--- START ---

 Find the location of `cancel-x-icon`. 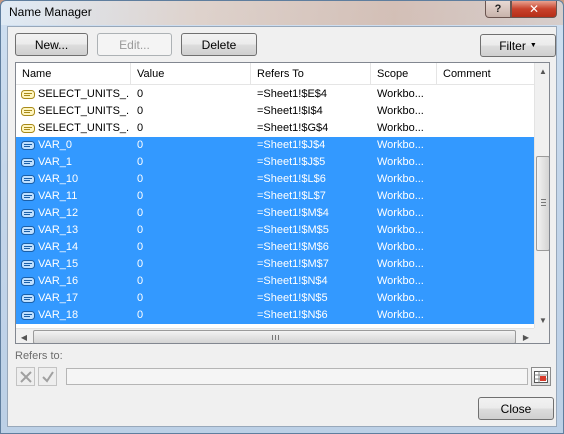

cancel-x-icon is located at coordinates (26, 376).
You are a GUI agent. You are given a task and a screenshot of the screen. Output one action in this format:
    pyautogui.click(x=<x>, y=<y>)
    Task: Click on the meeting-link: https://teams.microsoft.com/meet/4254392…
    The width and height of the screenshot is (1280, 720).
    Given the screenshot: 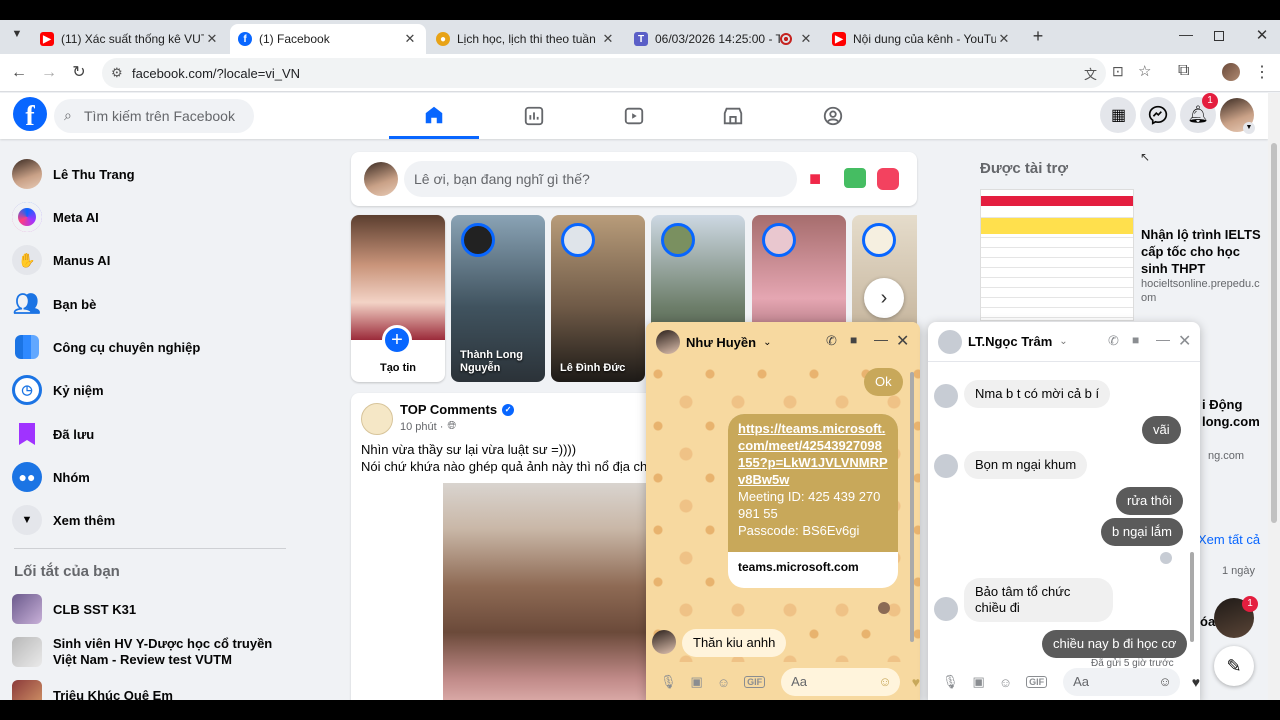 What is the action you would take?
    pyautogui.click(x=813, y=454)
    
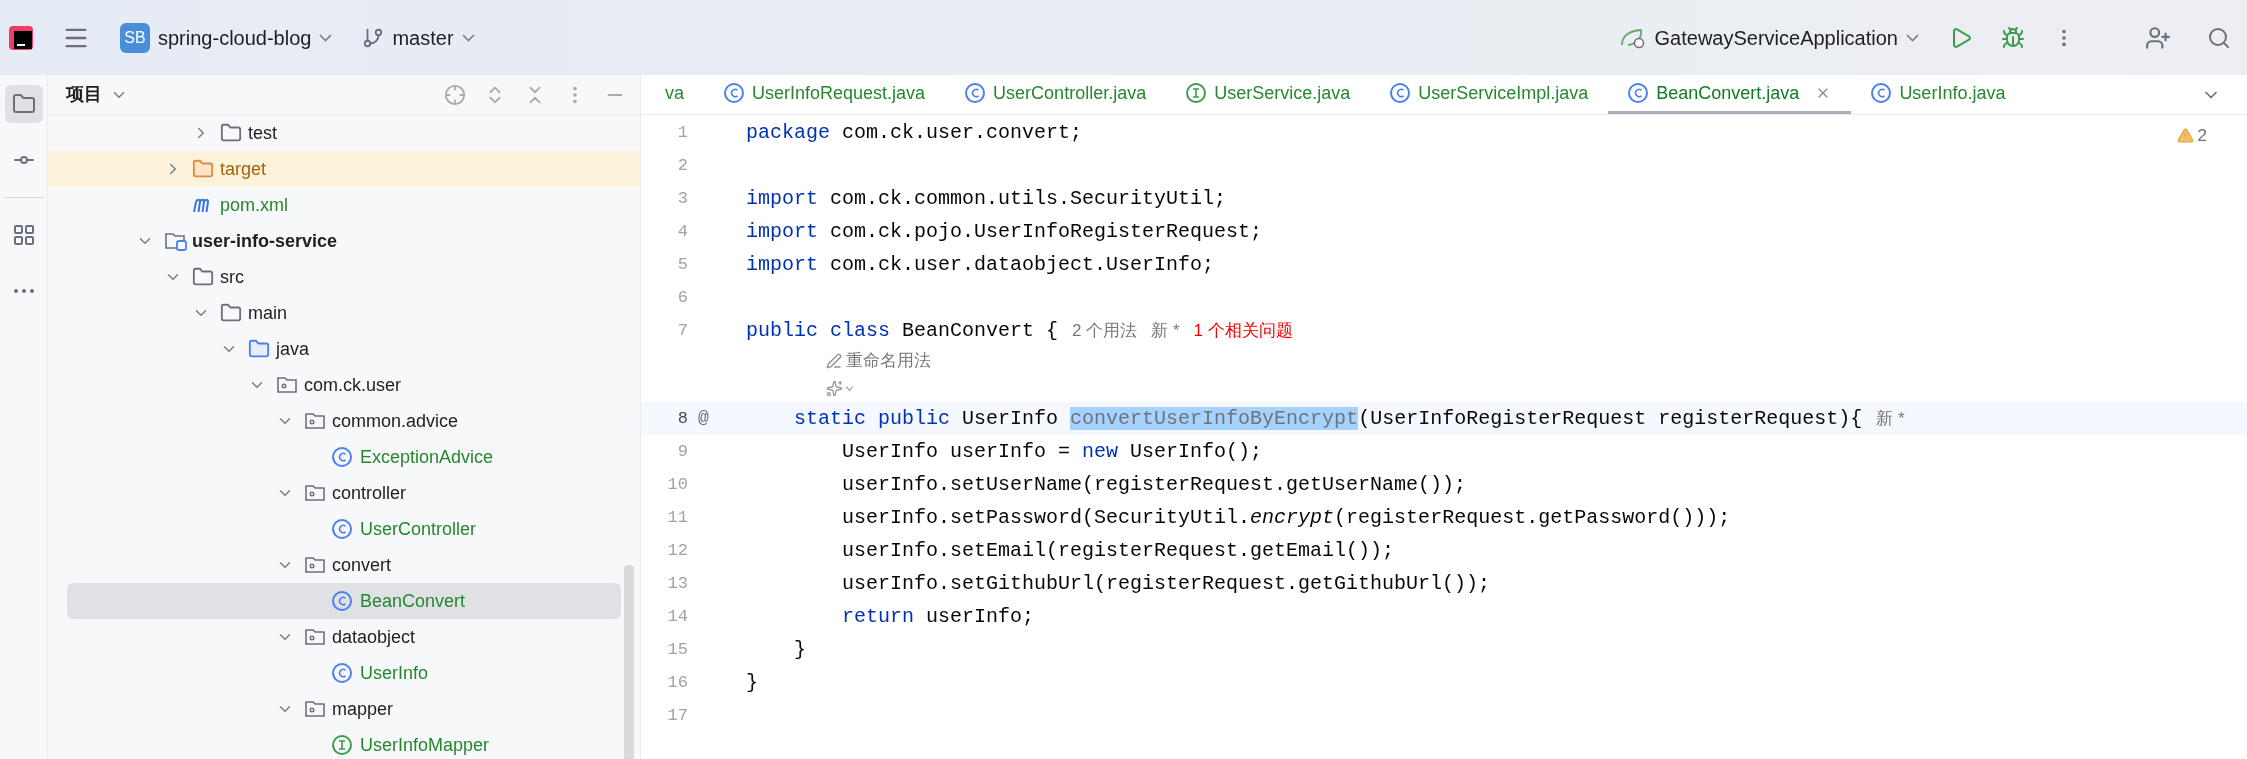  I want to click on tree-item: convert, so click(344, 565).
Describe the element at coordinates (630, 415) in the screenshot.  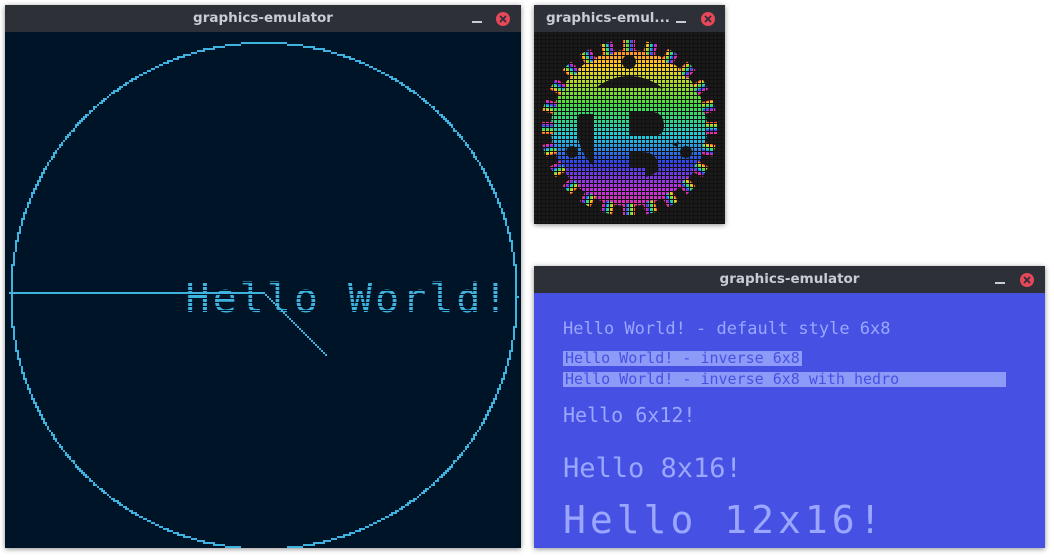
I see `text-line-6x12: Hello 6x12!` at that location.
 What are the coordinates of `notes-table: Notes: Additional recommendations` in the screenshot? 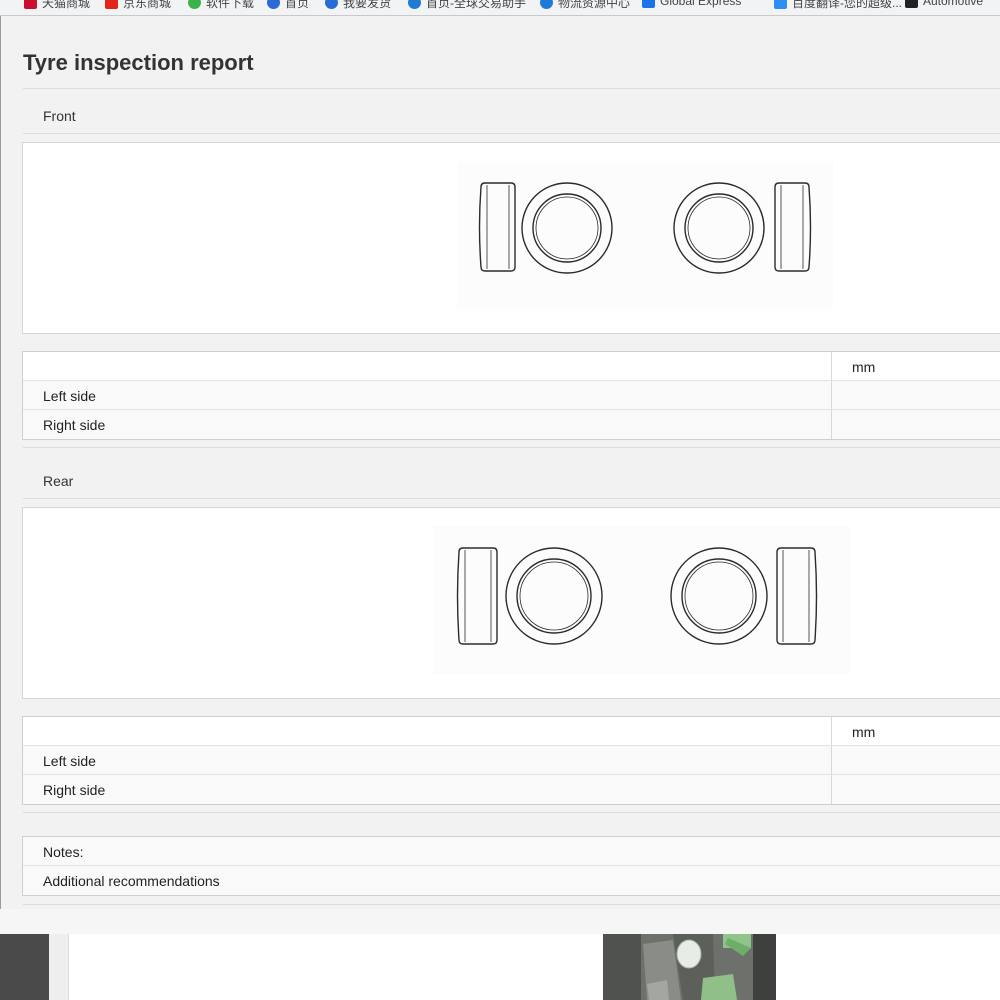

--- END ---

Arrange the lines of the records from the line containing "Describe the element" through the end of the records as a JSON list of strings, one string per line, with blank lines left out. Leave the pictures out of the answer.

▶ Expected answer:
[
  "Describe the element at coordinates (630, 415) in the screenshot.  ",
  "I see `text-line-6x12: Hello 6x12!` at that location.",
  " What are the coordinates of `notes-table: Notes: Additional recommendations` in the screenshot? "
]